The book — “The New World of Health Promotion: New Program Development, Implementation, and Evaluation” — uses the concepts of epidemiology and collaboration to define the real causes of chronic diseases. Its goal is to help provide practitioners and students with a methodology to develop cost-effective programs to better inform the population of how to prevent these diseases and their expensive complications.
“I feel that the major problem in health care today is not being focused on,” Healey said. “The focus is on cure when it should be on prevention.”
Jones and Bartlett Publishers released the book, which Healey co-wrote with Robert S. Zimmerman Jr., former state secretary of health.
“The vision of a healthy America can only become reality if leadership and collaboration by all sectors becomes a reality,” Healey said. “Strong community partnerships will ensure that health promotion initiatives are developed, implemented, evaluated and continuously improved in order to achieve all of the objectives outlined in Healthy People 2010. This is the vision offered by this book.”
Healey is director of the graduate program in health care administration and a professor at King’s College. Zimmerman is a King’s College graduate.

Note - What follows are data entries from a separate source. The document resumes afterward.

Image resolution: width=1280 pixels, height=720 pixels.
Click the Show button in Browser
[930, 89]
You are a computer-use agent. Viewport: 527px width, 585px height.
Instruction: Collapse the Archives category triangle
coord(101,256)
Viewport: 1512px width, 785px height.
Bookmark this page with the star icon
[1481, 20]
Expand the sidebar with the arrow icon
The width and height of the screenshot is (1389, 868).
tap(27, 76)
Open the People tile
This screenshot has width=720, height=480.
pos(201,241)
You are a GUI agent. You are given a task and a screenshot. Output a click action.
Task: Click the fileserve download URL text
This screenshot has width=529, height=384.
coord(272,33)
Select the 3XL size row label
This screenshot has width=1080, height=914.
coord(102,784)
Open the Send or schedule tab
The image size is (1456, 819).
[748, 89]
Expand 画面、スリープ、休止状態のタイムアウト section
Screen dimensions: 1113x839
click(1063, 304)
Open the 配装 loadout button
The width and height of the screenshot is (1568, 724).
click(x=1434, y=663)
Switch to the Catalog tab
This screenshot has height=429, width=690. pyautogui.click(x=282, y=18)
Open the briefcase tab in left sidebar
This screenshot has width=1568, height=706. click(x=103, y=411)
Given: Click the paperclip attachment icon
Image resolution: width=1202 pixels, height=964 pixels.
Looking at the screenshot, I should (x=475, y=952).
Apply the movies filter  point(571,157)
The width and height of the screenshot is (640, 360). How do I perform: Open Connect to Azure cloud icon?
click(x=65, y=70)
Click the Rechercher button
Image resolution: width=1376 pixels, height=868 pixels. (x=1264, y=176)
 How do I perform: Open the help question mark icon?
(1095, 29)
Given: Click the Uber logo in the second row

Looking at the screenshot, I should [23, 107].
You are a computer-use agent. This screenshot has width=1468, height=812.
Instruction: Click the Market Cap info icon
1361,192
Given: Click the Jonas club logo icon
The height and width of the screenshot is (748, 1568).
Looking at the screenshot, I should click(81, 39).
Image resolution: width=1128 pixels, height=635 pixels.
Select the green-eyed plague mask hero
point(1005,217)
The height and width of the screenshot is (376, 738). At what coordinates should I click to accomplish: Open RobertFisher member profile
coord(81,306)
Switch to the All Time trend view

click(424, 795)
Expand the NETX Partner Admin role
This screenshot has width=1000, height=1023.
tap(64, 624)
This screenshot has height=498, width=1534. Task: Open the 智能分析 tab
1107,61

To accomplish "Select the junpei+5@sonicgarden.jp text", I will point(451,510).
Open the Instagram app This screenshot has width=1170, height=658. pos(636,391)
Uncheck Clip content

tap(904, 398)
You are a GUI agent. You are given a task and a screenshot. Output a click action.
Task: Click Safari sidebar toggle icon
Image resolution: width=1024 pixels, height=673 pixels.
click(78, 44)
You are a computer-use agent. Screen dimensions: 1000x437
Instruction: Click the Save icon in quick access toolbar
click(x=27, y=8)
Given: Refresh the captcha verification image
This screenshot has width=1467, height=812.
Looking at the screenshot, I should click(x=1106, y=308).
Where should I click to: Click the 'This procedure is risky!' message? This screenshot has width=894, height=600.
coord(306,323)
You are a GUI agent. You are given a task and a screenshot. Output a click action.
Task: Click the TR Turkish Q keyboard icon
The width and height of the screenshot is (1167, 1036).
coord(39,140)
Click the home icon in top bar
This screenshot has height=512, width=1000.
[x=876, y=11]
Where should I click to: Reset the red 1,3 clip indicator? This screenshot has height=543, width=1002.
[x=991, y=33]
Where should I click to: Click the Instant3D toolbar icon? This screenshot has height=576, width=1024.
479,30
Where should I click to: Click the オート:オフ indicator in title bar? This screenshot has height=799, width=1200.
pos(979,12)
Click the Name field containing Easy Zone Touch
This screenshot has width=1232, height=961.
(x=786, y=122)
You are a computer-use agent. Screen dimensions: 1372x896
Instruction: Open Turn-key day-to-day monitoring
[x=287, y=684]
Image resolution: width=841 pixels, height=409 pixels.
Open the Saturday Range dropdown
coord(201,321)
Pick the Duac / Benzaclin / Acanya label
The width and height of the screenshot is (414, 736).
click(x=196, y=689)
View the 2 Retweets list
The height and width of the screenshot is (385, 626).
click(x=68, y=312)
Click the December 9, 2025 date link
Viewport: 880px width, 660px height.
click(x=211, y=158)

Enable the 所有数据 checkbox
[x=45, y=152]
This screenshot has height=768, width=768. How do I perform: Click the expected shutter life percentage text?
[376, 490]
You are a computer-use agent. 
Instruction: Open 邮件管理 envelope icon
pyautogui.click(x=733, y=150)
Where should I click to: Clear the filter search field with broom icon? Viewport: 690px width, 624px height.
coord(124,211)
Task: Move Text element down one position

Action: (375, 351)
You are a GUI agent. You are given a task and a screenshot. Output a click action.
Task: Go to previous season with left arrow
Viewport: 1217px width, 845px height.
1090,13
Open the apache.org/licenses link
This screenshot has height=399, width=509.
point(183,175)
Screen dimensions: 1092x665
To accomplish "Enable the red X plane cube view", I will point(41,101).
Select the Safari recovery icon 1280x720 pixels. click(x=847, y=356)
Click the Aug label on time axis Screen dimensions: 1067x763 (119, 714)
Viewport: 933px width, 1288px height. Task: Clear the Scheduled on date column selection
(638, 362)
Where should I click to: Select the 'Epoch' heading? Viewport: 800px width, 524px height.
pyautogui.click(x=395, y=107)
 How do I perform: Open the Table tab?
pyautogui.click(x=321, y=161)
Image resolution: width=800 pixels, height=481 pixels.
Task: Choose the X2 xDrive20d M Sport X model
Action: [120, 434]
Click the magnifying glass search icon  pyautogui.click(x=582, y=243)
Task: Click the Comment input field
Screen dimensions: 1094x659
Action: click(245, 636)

Healey said the book was written for the college classroom. He said it can be used in teaching courses on health education, public health, health care administration, nursing and sociology. The book can be purchased online for $68.75.
“I don’t expect to become a millionaire,” Healey said. “But that’s not why I wrote the book.”
Healey said changing the way Americans approach their health is a main goal of the book. He cited the high number of people with Type II diabetes, calling it an epidemic across the U.S.
“Typically it affects older people,” Healey said. “But we are seeing it in children with serious weight problems.”
Healey said preventive measures — exercise, proper diet and stress reduction — can save hundreds of thousands of dollars. He said once someone gets a chronic disease, they have it for life.
“You can’t cure chronic diseases,” Healey said.
Smoking is another health issue that Healey has difficulty understanding.
“With all that we know about smoking and its health risks, I don’t know what people need to stop,” Healey said. He said the percentage of the population that smokes is down to 20 percent from its high of 37 percent.
The book discusses the necessary prerequisites for the development of a new health promotion initiative and explores some of the emerging priorities in health promotion programs. Healey said it explains the competencies that can help health promotion programs achieve their goals and increase their funding stream. He said it includes examples of effective health promotion programs.
“Health care workers and health educators will find that this essential text provides the necessary skills to develop, implement and evaluate health promotion programs,” Healey said.
Healey said he plans to use the book in his health promotion class next spring.
“One of the reasons that I wrote the book was that I could not find a book on health promotion that covered the special areas addressed in my new book,” he said.